FYI—There was stiff competition at the 2019 Iron Filker. This song didn't even place.

Scroll all the way down for the audio development, showing the evolution from the raw Columbus recording all the way through to finished product.


10/25/19 Friday night, 11pm

Loooost in Translation


Partial capo 2, a la It's Alright Ma

​CRISPR/Cas9

Reading frame lost its registration
Mitohondria mutation
Unanticipated chelation methylation
And your protein
Lost in translation

You are replicants
In a tumbling hollow sphere
With moving lights
And pseudoscience gear
Nothing is stable
We have no information
Everything we know
Is lost in translation

Livin in a cave
Watching shadows on the wall // get projected // in projection
We're all laboratory rats
At Dr. Penfield (Benway) beck and call // hacked our connections // and Penfield hacked all our connections
Nothing is for certain
It's all interpreted sensation
All of our ontology
Is lost in translation

Walking through the forest
Of counter factual narration
Our epistemology
Is lost in translation

The failures in the system
Are invisible and self sealing
Nothing that we know
Is not the product of self-dealing
Calibrated something
Is the best of a bad situation
Our phenomenology
Is lost in translation

Fish aren't aware of water
Nor humans our conditioned perception // humans of perception
Every//any time we say we know it
That's an act of self deception
There's no way outside of
Our egocentric situation
Our phenomenology
Is lost in translation

We don't even have a clue
About the matter we're comprising
The rules of physics/cosmos
Are just our own devising
Situation hopeless
A loss of information
Our cosmology
Is lost in Translation

Do n at the Planck length
Where it’s strings or loops of spacetime
And the energies are massive
Well beyond our
Situation normal
With a collapsed wave equation
Our idea of quantum gravity
Is lost in Translation
My first idea came in the form of a rhythmic reading of the title, stretching out the word "lost." This felt like it would make a good repetitive element, and I imagined singing it against a 3-chord strumming pattern. I immediately put my Kyser partial capo on and tried the chords out. Felt good, but I wasn't ready for melody yet.
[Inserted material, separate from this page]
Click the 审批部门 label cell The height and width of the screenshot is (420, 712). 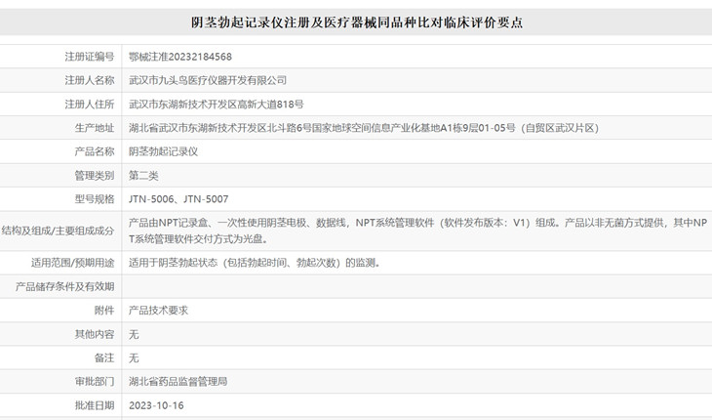[60, 382]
I started right out thinking about technologies of "translation," and began brainstorming. Part of the challenge in a songwriting contest is to pick a direction you think will be different, so I began casting about for non-linguistic metaphors. Some of this was just to explore the conceptual space and test where it might go. Almost immediately, I came to the end-of-verse hook, with a line leading into "lost in translation." I immediately locked that in.

Replicants. This bit of exploration went nowhere, but out of it came the kernel of the verse structure: descriptions of problematic notions, with a shifting focus from verse to verse a sort of running catalog of things, systems, and processes that were lost in translation.
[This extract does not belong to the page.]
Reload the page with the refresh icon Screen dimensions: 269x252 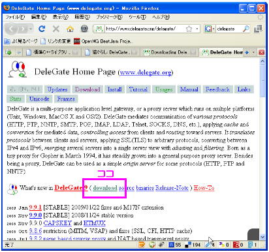[42, 29]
​Livin in a cave. These are the first lines that survived all the way to final. By this point, I was beginning to zero in on a verse structure.

The first take is how it came out as I was riffing; edits appear after the slashes. Some were immediate, some came over the next day. When I'm trying to capture a draft at this generative phase, I tend not to go back, but rather try to keep pushing forward. Editing at the point of utterance kills spontaneity; it's all about the "Yes, and..." 

Forest. There are a couple of "forest"metaphors on the album, but it didn't survive in this song. However, I did begin to see the triad of human perceptual issues (ontology, epistemology, phenomenology) as a frame for the early verses.


Failures in the system. None of this survived. I will often just put nonsense syllables or "something goes here" to hold space in a line rather than slowing down the process. Especially when I'm time crunched (and it was heading on toward midnight by this point).





Phenomenology. I knew I wanted to keep phenomenology, so I tried to working backwards: what would get me to that? It occurred to me to slip in one of Marshall McLuhan's famous sayings: "Fish aren't aware of water."




Don't even have a clue. Noodling with the notion of reflexivity, thinking about that Alan Watts line "people are the universe looking at itself," but this didn't feel like it was going in a good direction.





Planck length. Tried another approach to picking up the uncertainties inherent in contemporary physics. Basically more noodling. By this point, it was after midnight, and I was just grinding metal.

In these writing situations, I find that my subconscious will pick up on the work I'm doing, especially if I can load it up with a basic rhythm and some lyrical beats to hit. So I crashed.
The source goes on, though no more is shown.